Since I assume that most of my readers are interested in theology, the following is a good ol’ theological quotation quiz.


  1. “True gratitude or thankfulness to God for His kindness to us arises from a foundation laid before, of love to God for what He is in Himself; whereas a natural gratitude has no such antecedent foundation.”
  2. “The Christian community is not a spiritual sanatorium. The person who comes into fellowship because he is running away from himself is misusing it for the sake of diversion, no matter how spiritual this diversion may appear.”
  3. “Who is it that expounds the Bible? We answer with the ancient axiom which must be the axiom of all hermeneutics: Scriptura scripturae interprets. With respect to the Holy Scriptures, that means: These writings, as God’s Word in human words, expound themselves, are in themselves . . . everywhere perfectly clear and transparent.”
  4. “I know God will not give me anything I can’t handle. I just wish that He didn’t trust me so much.”
  5. “A Christian lives not in himself, but in Christ and in his neighbor. Otherwise he is not a Christian. He lives in Christ through faith, in his neighbor through love. By faith he is caught up beyond himself into God.”

Answer in the comments section below. I will give the answers by Monday morning (September 6).

The Prize: The first correctly to identify all five of the speakers/writers of the theological quotations may choose between one of two books: 1) Pocket Dictionary of Theological Terms (by Grenz, Guretzki and Fee Nordling); or 2) The Teaching of the Church Regarding Baptism (Karl Barth). (No, I won’t be hurt if you choose Barth over me!)


6 thoughts on “Theommentary is Two! (PLUS, a Contest!)

  1. Congrats! I’ve enjoyed your blog.

    I was going to say Karl Barth for all of them but have done a bit of digging and am going to say:

    1) Jonathan Edwards
    2) Dietrich Bonhoeffer
    3) Stanley Grenz
    4) Mother Teresa
    5) Karl Barth

    Not sure about 3 and 5.

  2. RougueMonk

    Google is your friend. Took me three minutes to find all five. But that’s cheat’n.

    Blessings, David, and congratulations on your two-year anniversary.


  3. RougueMonk

    PS – Jon – you’re 3/5ths correct. Barth is certainly one of the quotations, but not # 5. Think 99 theses – hint, on #5.

    Shhh. No cheat’n.

    Alas, without cheating I knew 1,3,4,5.

    2 took some research.

    Blessings, RogueMonk

  4. Well, I knew number 4 and thought I recognized 1 and 2 but looked the others up, so I will defer the prize to RogueMonk. I have the pocket dictionary already. I was taking it to seminars at university here early on because I was getting lost in the jargon.

  5. Hey, little brother, two years and counting, eh? Well done.
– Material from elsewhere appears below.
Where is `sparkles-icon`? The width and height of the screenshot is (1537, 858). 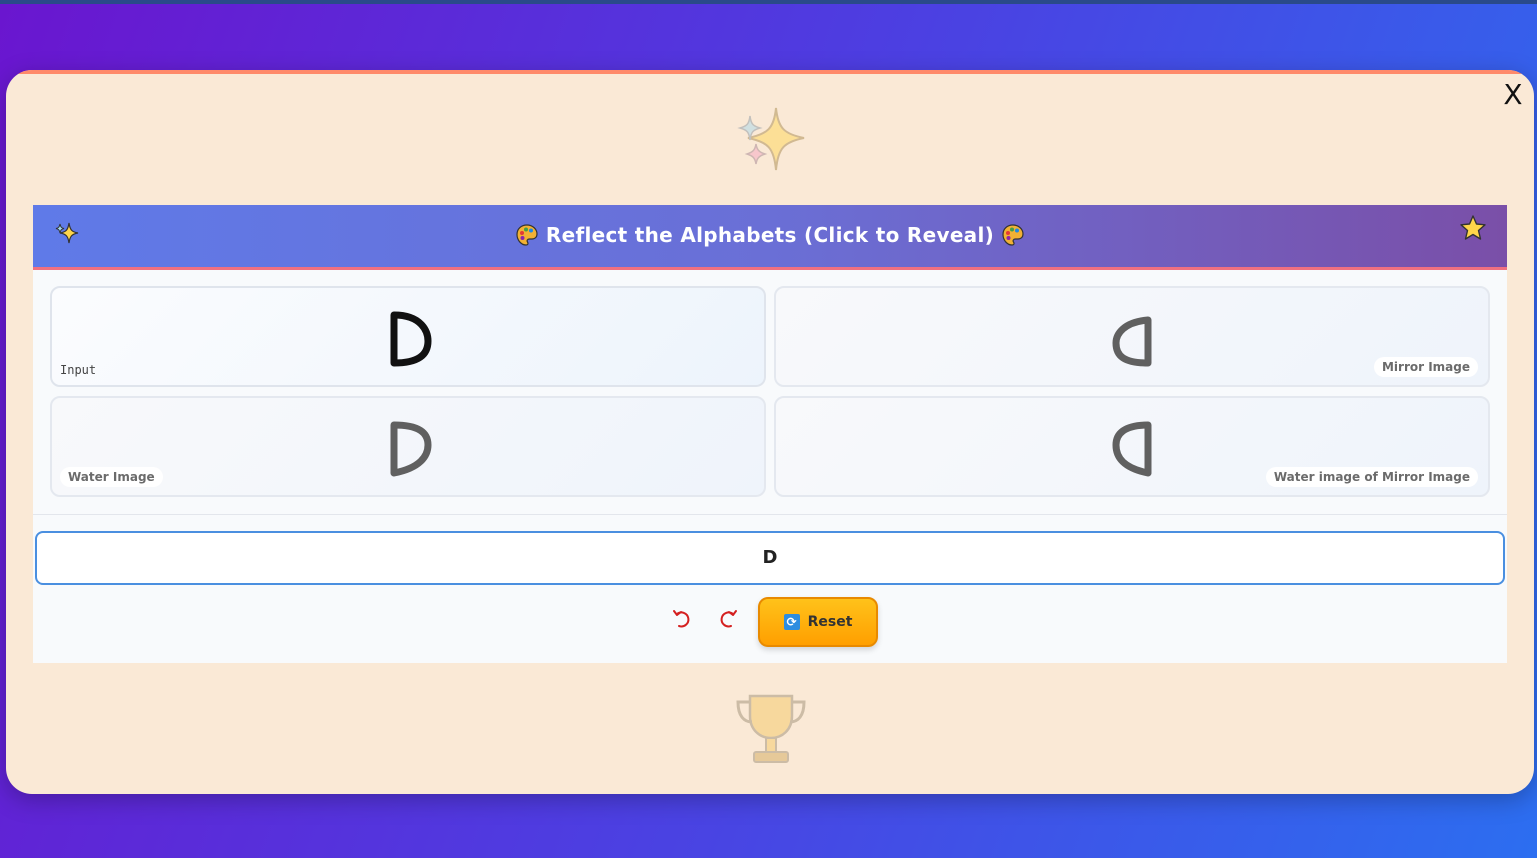
sparkles-icon is located at coordinates (771, 139).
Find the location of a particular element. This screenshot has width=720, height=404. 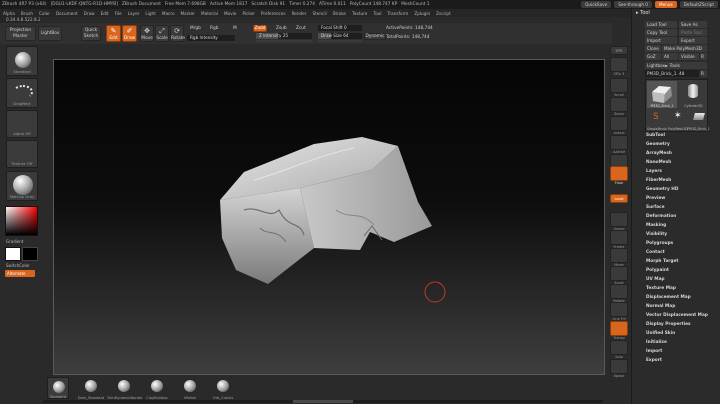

Can you remember what life was like before blogging? The dark ages! I love the freedom of thought and expression that blogging promotes. Of course my thoughts are not your thoughts when it comes to theology (do I even have theological thoughts? I don’t know). Nonetheless, keep up the good work, and I’ll try to just keep up!

    P.S. You’ll notice the absence of my entry into your contest. I was, like Jon, gonna guess at K.B. for all five, but thought that would surely be too easy to be right. 🙂

  6. I’m a bit disappointed that I didn’t get more participation in this contest. But such is life!

    Honourable mention to Jon for being close, but not quite. RogueMonk, well, you didn’t really enter! And thanks, Kathy, for your comment!

    Here’s the correct answers and sources:
    1) Jonathan Edwards, “The Religious Affections,” p. 173.
    2) Dietrich Bonhoeffer, “Life Together,” p. 76.
    3) Karl Barth, “The Authority and Significance of the Bible: Twelve Theses,” in “God Here and Now,” p. 64.
    4) Mother Theresa, (Internet!)
    5) Martin Luther, “On Christian Liberty,” p. 62.